The objectives of this document are to develop guidelines around why and when to go through the postmortem process.
The primary goals of conducting a postmortem are to:
- Ensure that the incident is documented
- That all contributing root cause(s) are well understood
- And especially, that effective preventive actions are put in place to reduce the likelihood and/or impact of recurrence
The postmortem process does present an inherent cost in terms of time and effort, so we are deliberate in choosing when to conduct one. Teams have some internal flexibility, but common postmortem triggers include:
- User-visible downtime or degradation beyond a certain threshold
- A resolution time above some threshold
- A monitoring failure (which usually implies manual incident discovery)

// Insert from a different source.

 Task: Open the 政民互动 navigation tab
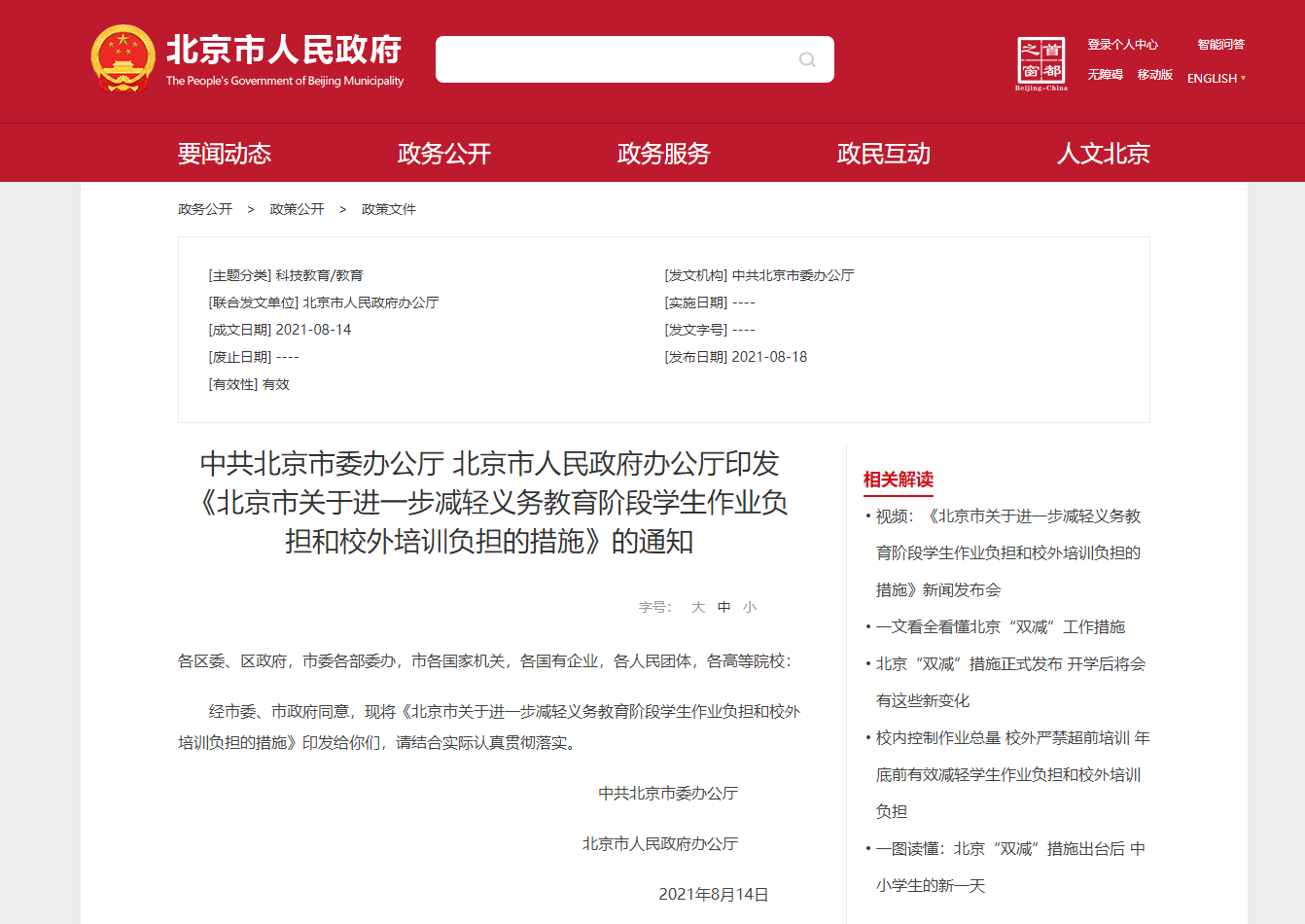pos(884,154)
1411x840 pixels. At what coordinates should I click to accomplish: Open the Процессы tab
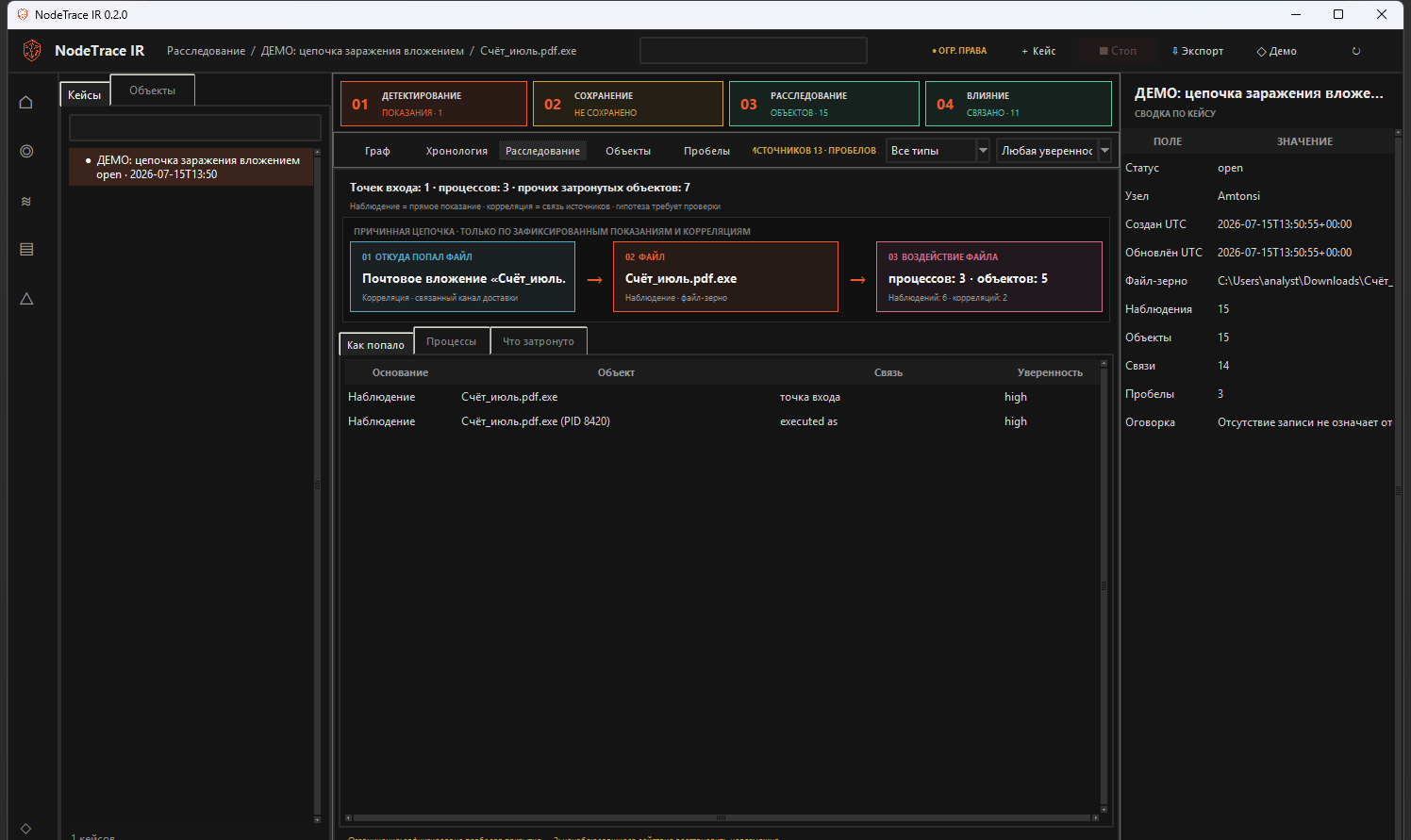[x=452, y=341]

- On-call engineer intervention (release rollback, rerouting of traffic, etc.)
- Data loss of any kind
User-visible Downtime or Service Degradation
- What is our overall goal for up-time?
- What's the threshold for latency?
- What are the requirements around the IMS service dependency?
Resolution time
- More than 15(??) minutes to resolve an issue
Monitoring Failure
- If Help Desk has to tell us about an issue
On-call engineer intervention
- If Ops needs to scale a service
- If a deployment needs to be rolled back by Steve's group
Data loss of any kind
- Should events be included in this?